Silhouetted By The Silver Abysss

I had followed my parents from the car and into the night and along a path winding through early-autumn air not yet emptied of southern summer’s sweetness and soon the path had led us from the gravel parking across a grassy expanse into the folds of a small crowd gathered at the entrance to the observatory which sat in the center of a clearing in a forest that rose like fingers reaching for the ocean of light above. The astronomer led us around the observatory, mostly walking backwards, informing us of the power of the telescope and pointing out specific constellations we would later have the chance to see through its lens. “Of course, many of what seem to our naked eyes to be stars are in fact galaxies or nebulae.” “What are nebulae?” I asked. The astronomer stopped moving and looked down at me. I couldn’t see her face, her head silhouetted by the silver abyss above. “They are stars that have died and exploded into vast clouds of hot gas.” “Stars can die?” “Oh yes, all stars die.

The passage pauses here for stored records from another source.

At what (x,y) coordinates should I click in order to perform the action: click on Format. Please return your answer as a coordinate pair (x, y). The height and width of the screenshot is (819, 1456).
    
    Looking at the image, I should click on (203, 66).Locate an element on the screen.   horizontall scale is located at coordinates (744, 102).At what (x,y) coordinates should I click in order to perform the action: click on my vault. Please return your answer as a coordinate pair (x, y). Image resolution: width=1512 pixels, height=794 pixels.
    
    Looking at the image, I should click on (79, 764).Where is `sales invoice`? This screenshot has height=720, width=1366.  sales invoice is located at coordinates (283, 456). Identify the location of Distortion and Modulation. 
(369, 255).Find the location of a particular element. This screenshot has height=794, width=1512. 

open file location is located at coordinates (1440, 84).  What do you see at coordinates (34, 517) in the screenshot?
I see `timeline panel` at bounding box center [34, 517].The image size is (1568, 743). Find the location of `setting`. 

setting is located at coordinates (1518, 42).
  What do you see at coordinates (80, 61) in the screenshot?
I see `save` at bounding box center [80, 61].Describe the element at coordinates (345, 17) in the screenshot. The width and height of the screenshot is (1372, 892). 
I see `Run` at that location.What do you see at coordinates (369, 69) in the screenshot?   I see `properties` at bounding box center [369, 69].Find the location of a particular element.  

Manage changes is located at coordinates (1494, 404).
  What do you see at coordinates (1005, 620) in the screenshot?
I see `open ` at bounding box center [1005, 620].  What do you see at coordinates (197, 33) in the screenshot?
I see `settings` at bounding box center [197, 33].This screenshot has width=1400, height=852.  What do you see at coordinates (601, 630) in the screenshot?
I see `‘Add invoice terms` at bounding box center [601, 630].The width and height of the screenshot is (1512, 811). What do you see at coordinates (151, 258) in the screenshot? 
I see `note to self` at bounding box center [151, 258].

Even our own sun will die one day.” Her voice became a heavy silence that poured into me and filled me with a piercing negative light drowning the world in stillness. I saw the sky burst into sheer whiteness as the trees flattened and the ground rolled and cracked and sent us flying into cold nothing. My lungs pulled no breath, my skin felt no wind, my body felt no distance. The astronomer turned to resume the tour. My father muttered something unpleasant; my mother asks if I am alright. We finished the tour and looked through the telescope; I am still standing beneath that sky, caught in that astronomer’s emptiness.